In the midrashic Aramaic Bible translation Pseudo-Jonathan, what was once seen as an inner urge burst forth as an independent diabolical force. The urge was fused with the concept of Satan, another pagan notion that had become part of folklore, and the evil inclination and Satan became one.
The Pseudo-Jonathan translator understood virtually every wrongdoing committed by humans in the Bible – whether by individuals such as Eve or by the masses of Jews in cases such as the worship of the golden calf – as being the result of the incitement of Satan. Satan, thought the translator, was not satisfied with his nefarious twisting of the human mind; he also attempted to persuade God to harm the Jewish people. But, the translator offered hope. The evil inclination in all of its forms, he asserted, will be destroyed in the messianic age.
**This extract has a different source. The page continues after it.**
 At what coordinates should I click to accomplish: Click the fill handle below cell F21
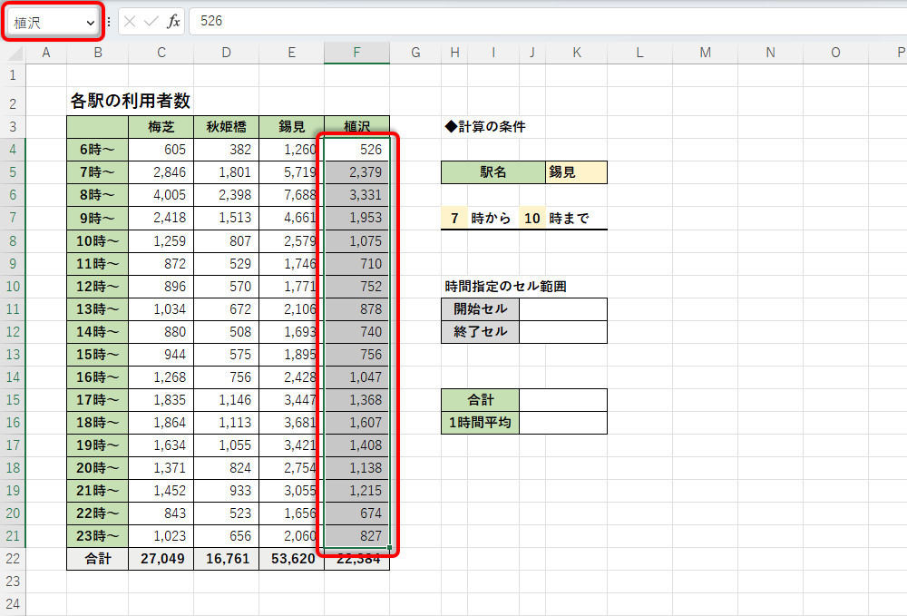(x=390, y=548)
This non-scientific folk view that anthropomorphizes and personalizes the natural human urge, turning it into a substitute of the demon, is anathema to Maimonides, who insisted that people work hard to understand the true nature of the world and labor daily to improve themselves and society. The yetzer concept encourages people to be passive in the face of what they are told is a divine evil force against which they have no real power. It bolsters the notion that evil will cease in the future by a miraculous supernatural event that will transform nature and prompts people to adopt childlike acts and magical rites to overcome daily problems, like those I mentioned in the past when Jews attempted to fool Satan and ruin his diabolical plans.
 While this verse is generally understood as saying that people are born with an evil inclination, this notion is contrary the explicit biblical statement in Genesis that God saw all that was created and saw that it was good. A better understanding is one that fits the context where the statement is made. During the days of Noah, before the flood, God saw that while all that was created is good, the people of that generation perverted their nature even from an early age (not birth).
 Which should not be confused with Ecclesiastes, which is part of the Bible. Ecclesiasticus, like the formerly mentioned books where written during the period between the last book of the Hebrew Bible and the first book of the New Testament, and were not included in in the Hebrew Bible.
 According to the mystic Bachya ben Asher (in his commentary to Genesis 8:21) and others, the evil urge enters the male body at birth, while the good urge does not enter until age thirteen. This, according to them, is the reason a male child is not punished for the wrongs he commits until age thirteen. Ben Asher does not address the female child. This notion of an evil inclination entering at birth is contrary to Maimonides’ view of humans and nature generally, that all God’s creations are good. The notion is in all probability an outgrowth from an unconscious absorption of Christianity’s idea of “original sin.”
 The ancients were convinced that the heart is the source of thinking, not the mind. This verse should be understood as saying, God (meaning the laws of nature) hardened Pharaoh’s previous ideas concerning the Israelites (because he had developed habits of thinking in this way and acting upon these foul thoughts).
 This idea and notions similar to it depict God as a weak-minded monarch who can be easily deceived. While this is outrageous, it is the way many ancients thought.